On 2026-04-06 09:37:39 -0400, Bruce Momjian wrote:
> On Sun, Apr 5, 2026 at 11:10:52AM -0400, Tom Lane wrote:
> > Andres Freund <andres(at)anarazel(dot)de> writes:
> > > On 2026-04-05 16:09:57 +0200, Álvaro Herrera wrote:
> > >> On 2026-Apr-05, Bruce Momjian wrote:
> > >>> I just updated the wiki to handle this case because obviously
> > >>> Co-authored-by is listing more than just committers:
> >
> > > I think that is a completely unwarranted change for which there is zero
> > > concensus.
> >
> > Indeed. You exceeded your authority here.
> >
> > Even if there were consensus about making this change going forward,
> > the existing commit records were made under a different understanding.
> > You can't just say you're going to reinterpret them in a way that
> > excludes giving credit where credit is due.
>
> My email said:
>
> I need to know what to do for PG 19, and what to do for later major
> releases. I think Peter's point is why are people using Author
> and Co-authored-by in the same commits, and not just two Authors.
>
> Any changes to the wiki are going forward. While receiving emotional
> replies, I have not received answers to my specific questions.

Characterizing people disagreeing with you documenting a new, widely-disagreed
with, interpretation of Co-authored-by, while not going into all that much
detail about some questions you raised, as "emotional replies", does not seem
helpful.

Expecting detailed responses while other folks are working on getting stuff
committed before the feature freeze also seems like a bit much. And again,
that seems unrelated to the complain here that you're unilaterally making
decisions.

> What is the answer, both for PG 19, and going forward? I need an
> answer because I need rules to follow.

I think the answer is for you to roll back your changes, assume co-authorship
means co-authorship, and then, if you think we need another tag, start a
discussion about how what tag to use for "blame-but-no-credit-goes-to" going
forward. I would strongly recommend starting that discussion only once we're
well into the betas for 19, because it's just going to sow confusion if we
consider doing anything like this while still doing 19 stuff.

> I don't have a strong opinion but I do think we need a syntax for
> committers to indicate they modified a patch, might have introduced
> bugs, but don't want release note author credit, since I think several
> people have found that useful. Is that inaccurate?

I for one don't believe that's needed. Committers always are to co-blame for
stuff they commit, so when do you need to express blame-but-no-credit-goes-to?

> I updated the wiki text to now be:
>
> https://wiki.postgresql.org/wiki/Commit_Message_Guidance#Tags%3A_%22%3A%22
> Used to indicate the patch authors. "Co-authored-by:" should list
> individuals, particularly committers, who modified the patch but
> ------------------------
> should not be listed as authors in the release notes.
>
> I am updating the wiki text to try to get agreement on how to handle
> "Co-authored-by:" because no one else seems to be trying to address that
> question.

Documenting an new understanding is not getting a handle on the current
understanding. That makes absolutely no sense.

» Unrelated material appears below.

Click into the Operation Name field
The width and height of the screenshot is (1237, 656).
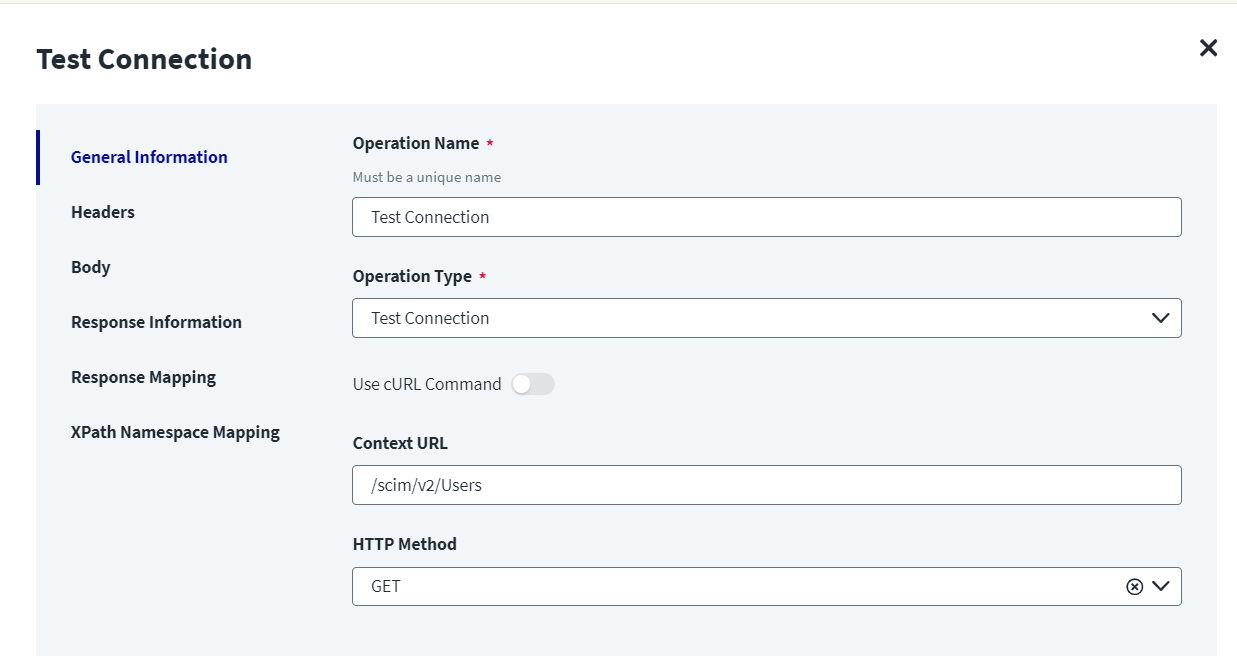coord(766,217)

> Another question is, now that we have links to the commits, are the
> author names in the release notes only for giving credit, and not for
> knowing who was the feature author?

I don't see what the distinction you're making here is. Either the
co-authored-by person contributed substantially, or they shouldn't have been
named as a co-author.

> Is that a sufficient reason to keep the author names in the release notes?

It seems pretty crucial to me. We want people to make a living working on
postgres. For that they need to be known to have contributed to
postgres. Giving credit for nontrivial work is a huge part of that.

> Do other open source projects have names next to features?

Many do.

> I think those are the open questions.

I don't actually see any open questions here. You wanted to radically
reinterpret something for, as far as I can tell, no reason whatsoever, and
unsurprisingly got pushback. That's it.